PHILADELPHIA INQUIRER
May 20, 2002

N.Y. PHILHARMONIC FINDS A BIG SOUND
By Peter Dobrin

Five major orchestras have now tested the acoustics of Verizon Hall. Among them, only the New York Philharmonic has been able to create a sense of orchestral bigness - the kind of high impact the city should expect after spending $275 million-plus on a new orchestra venue.

It might have been dumb luck. Verizon has so many variables it sounds different almost every night, so it's hard to say whether tinkering with the acoustical baffles and chambers Friday night gave the Philharmonic a helping hand not extended to other orchestras so far. After all, this hall has been open a mere five months, and so it's a little early for a permanent setting (much less a final verdict on the hall's overall success).

But the ears do not lie, and with Kurt Masur on the podium as part of his farewell tour, the New Yorkers Friday filled the hall with nothing less than a pure sonic exhilaration. (Note to acoustician Russell Johnson: Do not use that quote out of context in your press materials.) It was not always a beautiful sound. The percussion timbres, for instance, sometimes grew severely tinny; the trumpets at their loudest had an unattractive edge. A great hall makes musicians sound better then they are, not worse. A great hall supports them. Verizon is not a great hall - at least, not at the moment.

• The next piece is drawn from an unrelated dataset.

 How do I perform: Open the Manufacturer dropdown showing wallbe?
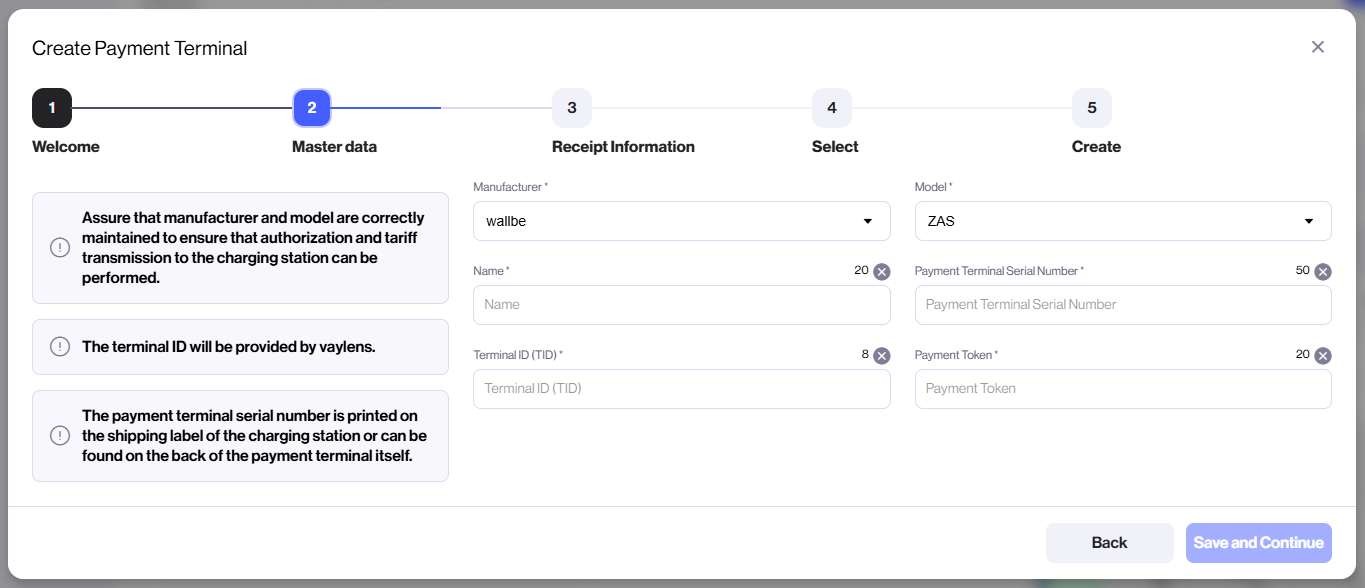point(681,221)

But in this business of good news traveling slowly, the Philharmonic's reputation has not caught up with reality. Anyone who still thinks it ranks near the bottom of America's best orchestras needs to hear this virtuosic ensemble again. This is the third time I've heard the Philharmonic in two years (the other performances were with Riccardo Muti and Christoph Eschenbach), and the kind of sloppiness and deterioration that was apparent a decade ago is gone.

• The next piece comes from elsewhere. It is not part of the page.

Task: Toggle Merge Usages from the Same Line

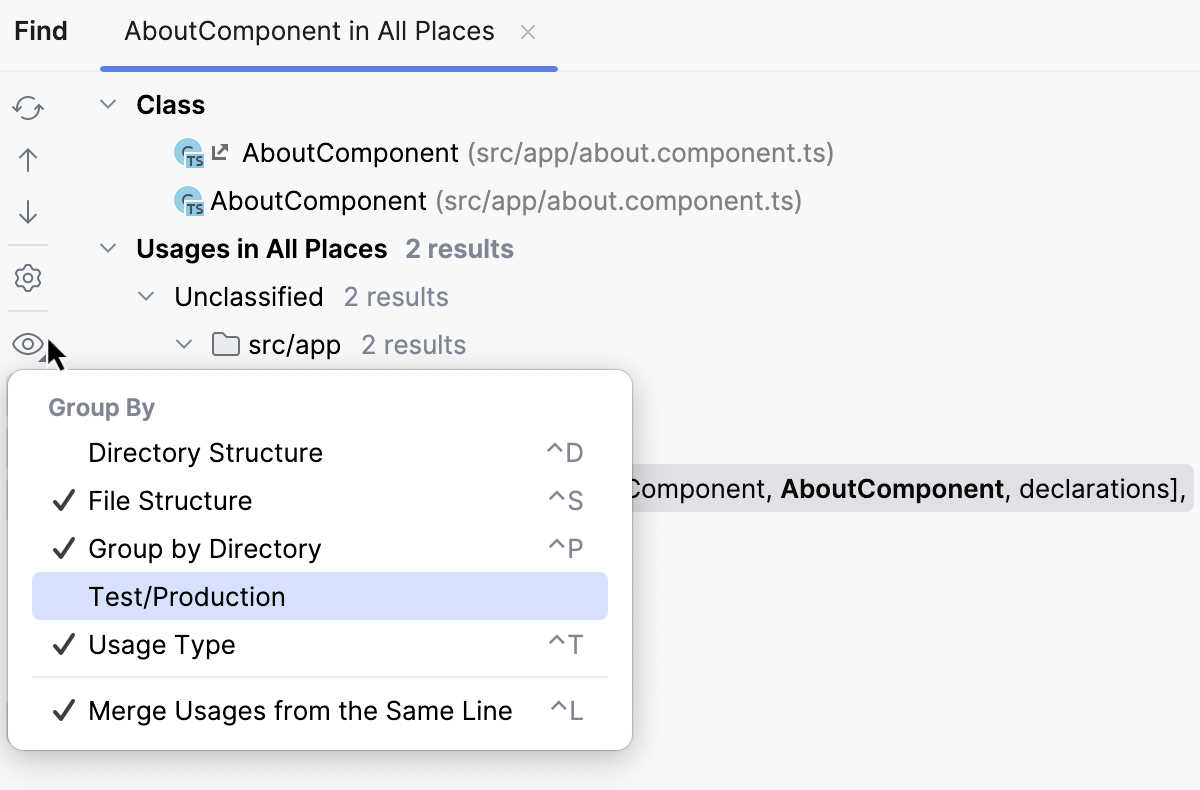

Of course, their calling cards for this visit were two works by two former leaders of the orchestra - Bernstein's Serenade with a strong though not thrilling Glenn Dicterow as soloist, and Mahler's high-impact Symphony No. 1. (All the other orchestras in Verizon this season, by the way, have also tried out Mahler, except the Boston Symphony Orchestra, which had no less a chance to blow the house down with Berlioz's Symphony Fantastique, and Israel, which chose big Strauss).

Masur, at the orchestra's helm since 1991, has wisely kept what was working in the orchestra, while breathing some refinement into the concept of ensemble. Longtime principal hornist Philip Myers, it seems, can belt out anything hard and high while never even chipping a note. He still sounds like a million bucks, only less in-your-face. The woodwinds are solid and nimble. And the strings play with a visceral edge-of-the-note reflex.

Philharmonic leaders have never been able to clearly communicate to a wide public what Masur has done for this orchestra - his particular talent, that is, which mixes a strong sense of tradition with supple and heartfelt expression. Above all, Masur made Mahler's score sing, making real music of every phrase. There's nothing radical or extremely personal in his statements, unless, in light of some other conductors on the scene, you consider that an extremely radical and personal statement in itself.